Excerpted passage –
DEVICE = torch.device("cuda" if torch.cuda.is_available() else "cpu")
print(f"Using device: {DEVICE}")

Generating Realistic Sensor Data

Real IoT sensor data has structure: daily cycles, correlations between sensors, gradual drift, and noise. We’ll simulate a system with 6 correlated sensors—think of a grain dryer or industrial HVAC unit.

The key is making the normal data realistic enough that the autoencoder learns meaningful patterns, not just noise.

@dataclass
class SensorConfig:
    name: str
    base_value: float
    daily_amplitude: float  # How much it varies over the day
    noise_std: float
    correlation_with: dict[str, float] = None  # Correlation with other sensors
 
 
SENSORS = [
    SensorConfig("temperature", base_value=72.0, daily_amplitude=8.0, noise_std=0.5),
    SensorConfig("humidity", base_value=45.0, daily_amplitude=12.0, noise_std=1.0),
    SensorConfig("pressure", base_value=14.7, daily_amplitude=0.3, noise_std=0.05),
    SensorConfig("vibration", base_value=2.5, daily_amplitude=0.8, noise_std=0.2),
    SensorConfig("power_draw", base_value=450.0, daily_amplitude=100.0, noise_std=15.0),
    SensorConfig("airflow", base_value=1200.0, daily_amplitude=200.0, noise_std=30.0),
]
N_SENSORS = len(SENSORS)
 
 
def generate_normal_data(n_samples: int, sample_interval_minutes: int = 5) -> np.ndarray:
    """Generate realistic correlated sensor data for normal operation."""
    t = np.arange(n_samples)
    hours = (t * sample_interval_minutes / 60) % 24  # Time of day
    days = t * sample_interval_minutes / (60 * 24)  # Day number
 
    data = np.zeros((n_samples, N_SENSORS))
 
    for i, sensor in enumerate(SENSORS):
        # Daily cycle (sinusoidal with phase offset per sensor)
        phase = i * 0.5  # Each sensor peaks at a different time
        daily_pattern = sensor.daily_amplitude * np.sin(2 * np.pi * (hours - phase) / 24)
 
        # Slow weekly drift
        weekly_drift = sensor.daily_amplitude * 0.1 * np.sin(2 * np.pi * days / 7)
 
        # Gaussian noise
        noise = np.random.normal(0, sensor.noise_std, n_samples)

The exercise –
In the passage on generating sensor data, which two kinds of equipment is the simulated six-sensor system compared to? The listing that follows was taken from a separate source.

Data extract –
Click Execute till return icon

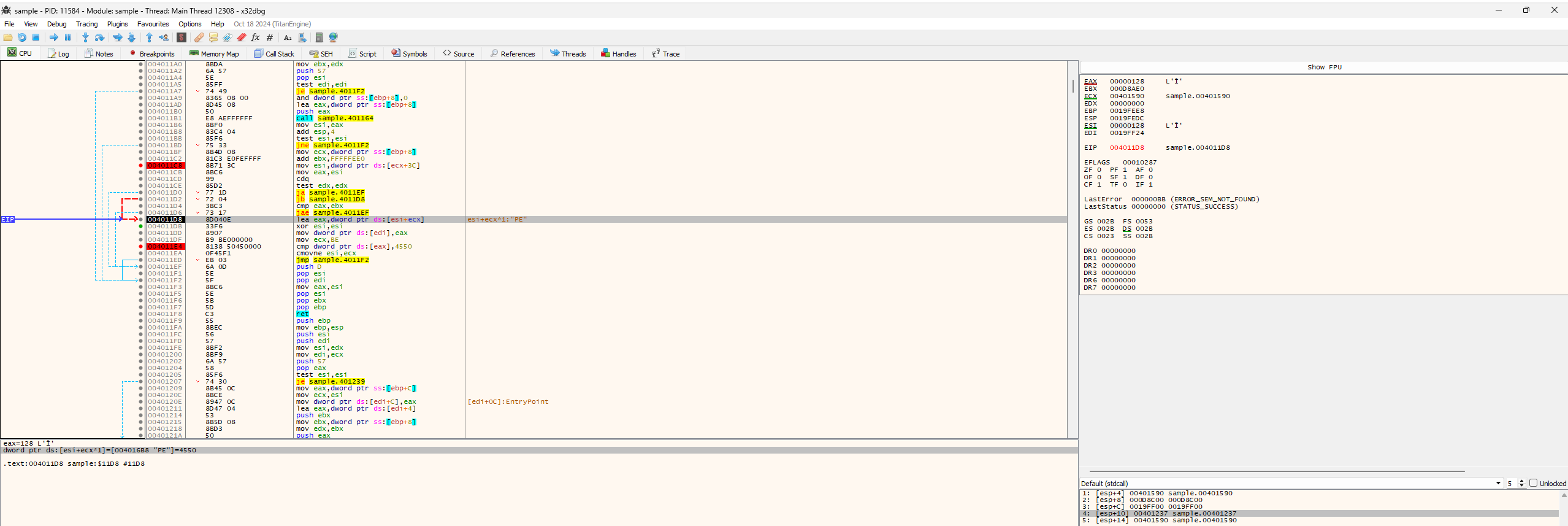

Solution to this task –
A grain dryer or an industrial HVAC unit.